____ Quoted text

Electromagnetism

 Module 6: Field and particle physics

6.1 Fields
6.1.1

Electromagnetism

a)   Describe and explain:

I)                   The action of a transformer: magnetic flux from a coil; induced e.m.f = rate of change of flux linkage

II)                The action of a dynamo: change of flux linked produced by relative motion of flux and conductor

III)             Electromagnetic forces; qualitatively as arising from tendency of flux lines to contract or interaction of induced poles; quantitative calculation limited to force on a straight current-carrying wire in a uniform field

IV)             Simple linked electric and magnetic circuits: flux produced by current turns, need for large conductance and permeance and the effect of increasing the dimensions of an electromagnetic machine; qualitative effect of iron and air gap

b)   Make appropriate use of:

I)                   The terms: B-field, magnetic field, flux, flux linkage, induced e.m.f, eddy currents

by sketching and interpreting:

II)                Graphs of variations of currents, flux and induced e.m.f

III)             Diagrams of lines of flux in magnetic circuits; continuity of lines of flux

c)    Make calculations and estimates involving:

I)            [math]∅ = BA, ε = – \frac{d(∅N)}{dt}[/math]

II)          [math]F = ILB[/math]

III)        [math]\frac{V_1}{V_2} = \frac{N_1}{N_2}[/math]

IV)          [math]\frac{I_1}{I_2} = \frac{N_1}{N_2}[/math]    for an ideal transformer

d)   Demonstrate and apply knowledge and understanding of the following practical activities (HSW4):

I)                   Observing induced e.m.fs produced under varying conditions such as dropping a magnet through a coil attached to a data logger or oscilloscope

II)                Determining the uniform magnetic flux density between the poles of a magnet using a rigid current carrier and digital balance.

III)             Investigate transformers.
  • a) Describe and explain:

  • I) The Action of a Transformer

  • Principle of Operation
  • A transformer transfers electrical energy from one circuit to another via electromagnetic induction. Its operation is based on Faraday’s Law of Electromagnetic Induction, which states:
  • [math]\text{Induced e.m.f} = -\frac{d\Phi}{dt}[/math]
  • Where:
  • Φ is the magnetic flux.
  • [math]\frac{d\Phi}{dt}[/math]​ is the rate of change of magnetic flux.

________
____ Available data

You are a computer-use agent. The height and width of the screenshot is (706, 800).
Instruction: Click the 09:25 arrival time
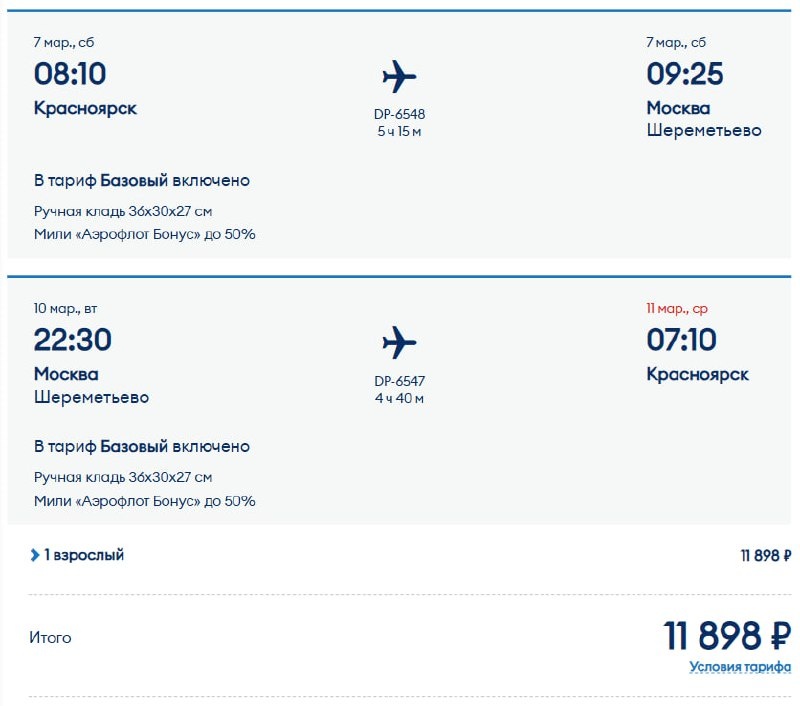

________

[Written tasks]
1 - Answer these about the electromagnetism page:
(a) In the dynamo item, what produces the change of flux linked?
(b) When a magnet is dropped through a coil, what may the coil be attached to?
(c) What law is the operation of a transformer said to be based on?
2 - Can you repeat, word for word, everything on the electromagnetism page from "II)                Determining the" down to "of magnetic flux."?

[Solution list]
1 -
(a) Relative motion of flux and conductor.
(b) A data logger or oscilloscope.
(c) Faraday’s Law of Electromagnetic Induction.

2 -
II)                Determining the uniform magnetic flux density between the poles of a magnet using a rigid current carrier and digital balance.

III)             Investigate transformers.
  • a) Describe and explain:

  • I) The Action of a Transformer

  • Principle of Operation
  • A transformer transfers electrical energy from one circuit to another via electromagnetic induction. Its operation is based on Faraday’s Law of Electromagnetic Induction, which states:
  • [math]\text{Induced e.m.f} = -\frac{d\Phi}{dt}[/math]
  • Where:
  • Φ is the magnetic flux.
  • [math]\frac{d\Phi}{dt}[/math]​ is the rate of change of magnetic flux.